‘Skid row CEO’ pushes for change

Former homeless man, drug addict planning to push a shopping cart across the country in 2013

Joe Roberts arrived at Langley’s Gateway of Hope homeless shelter on Tuesday pushing a shopping cart all the way from Calgary to raise awareness about at-risk youth. This is his dry run for his Push For Change tour across Canada next May.

A former homeless man turned successful business person pushed a shopping cart from Calgary all the way to Langley, arriving at the Gateway of Hope on Tuesday afternoon.

Since July 1, Joe Roberts, who dubbed himself the “Skid row CEO” has been pushing a shopping cart more than 1,000 kilometers to raise money and awareness about youth at-risk of becoming homeless.

He walked 1,171 kilometres in total, and 24 km per day, in some of the hottest weather, in the steepest terrain in Canada in hopes his “Push For Change” campaign would “inspire the country to look at the situation of homeless kids.”

Many stops along the way have been at Salvation Army homeless shelters, he said. “The Salvation Army was there for me 25 years ago and here I am again being welcomed home,” said Roberts when he arrived at the Gateway of Hope.

“When we make friends we don’t want to lose them,” responded SA Major James Hagglund.

Roberts will end this tour at the very shelter that helped him turn his life around 25 years ago, at the Downtown Eastside Salvation Army Harbour Light on East Cordova on Saturday.

Roberts began using drugs at the age of nine, dropped out of school by 16 and started living in the Downtown Eastside at 18.

After getting clean and sober, Roberts earned several degrees and took the business world by storm and now is a motivational speaker among other ventures.

While successful himself, he felt he needed to do something to shine a light on a situation he is all too familiar with himself.

“We don’t have illusions that we will end youth homelessness but we need to try,” he said.

“These kids are worth it.
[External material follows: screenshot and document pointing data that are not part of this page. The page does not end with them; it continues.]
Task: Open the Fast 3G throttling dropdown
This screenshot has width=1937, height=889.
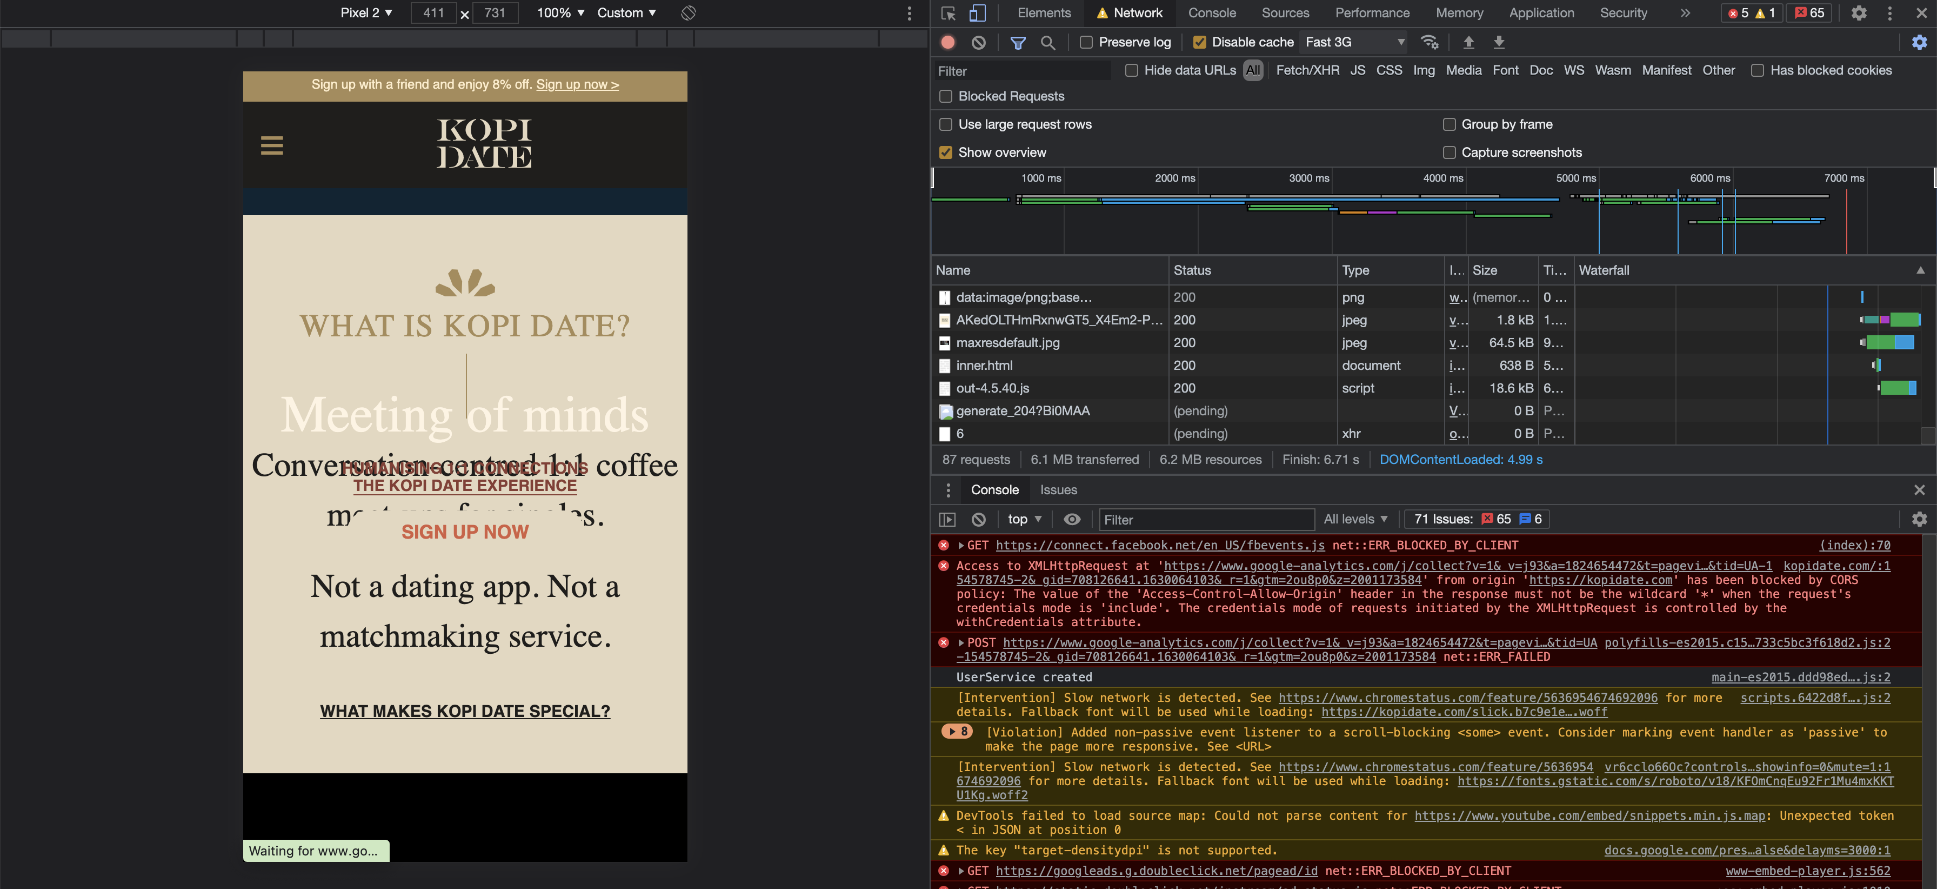Action: [x=1353, y=42]
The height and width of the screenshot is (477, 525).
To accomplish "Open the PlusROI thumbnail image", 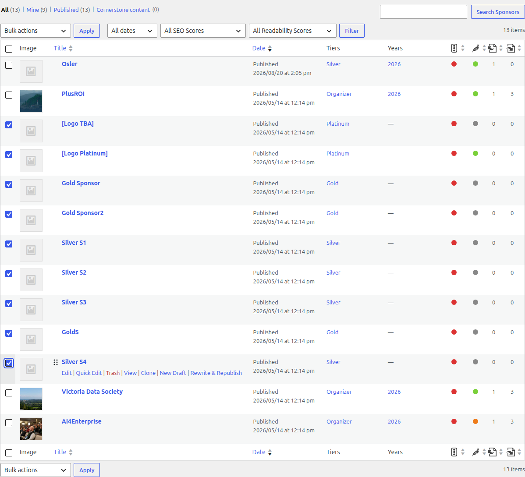I will [31, 101].
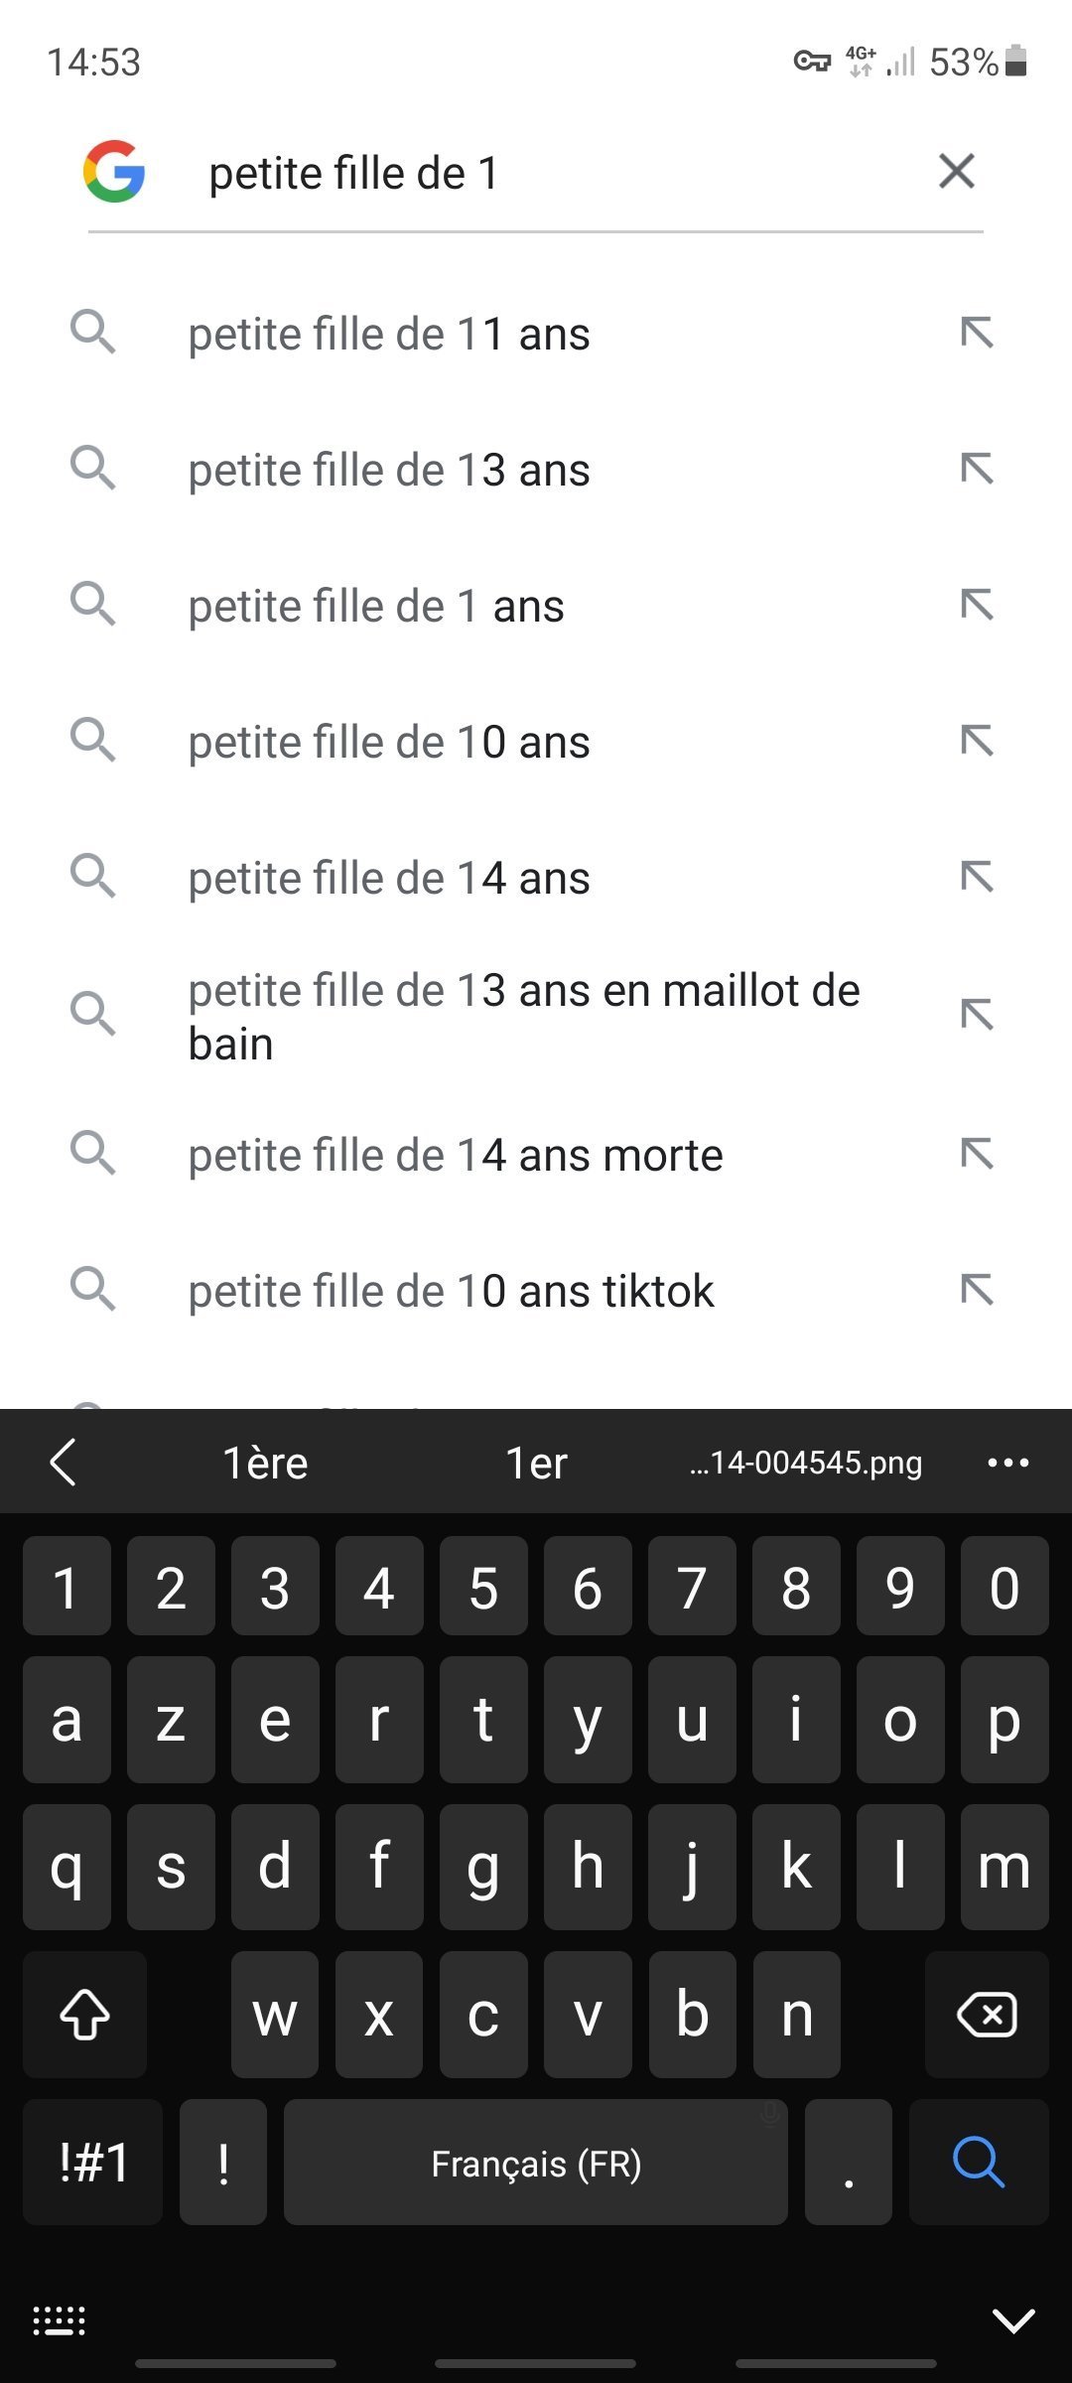Viewport: 1072px width, 2383px height.
Task: Tap the blue search key on keyboard
Action: [979, 2162]
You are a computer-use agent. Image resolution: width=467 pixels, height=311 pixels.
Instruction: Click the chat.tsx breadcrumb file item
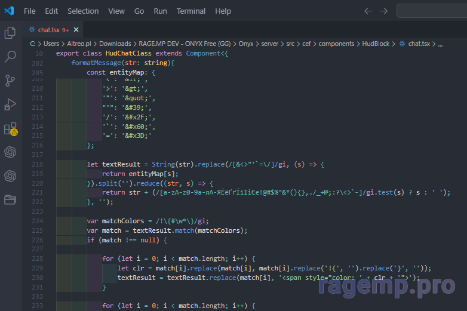(419, 44)
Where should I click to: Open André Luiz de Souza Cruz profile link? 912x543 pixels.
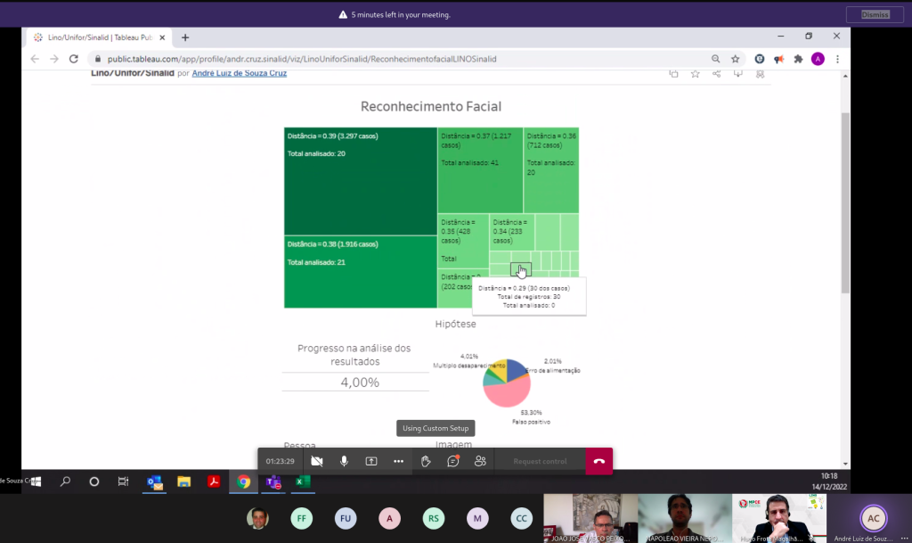[239, 73]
They have possibilities. I know that because I was one of them.”

Vancouver has the highest youth homeless population in the country and very few shelters for them.

A youth shelter was discussed for Langley but the logistics of housing teens is more challenging than adults, said the Salvation Army at the time.

Roberts said the Aldergrove Neighbourhood Services is doing a lot to help youth here.

The  level of interest in his cause has been much more than he ever expected, he said.

Many corporations and businesses have sponsored his cause and donations have been plenty, including the RV that has come along with him.

Even the modified shopping cart was created by high school students his wife works with as a teacher.

“When we go national we hope this groundswell of excitement will grow and inspire a nation.

“We hope our Push For Change cross-country tour will inspire the nation like Terry Fox did.”

Roberts plans to make a cross-Canada tour next May, pushing his cart 8,000 kilometres from Newfoundland to Vancouver.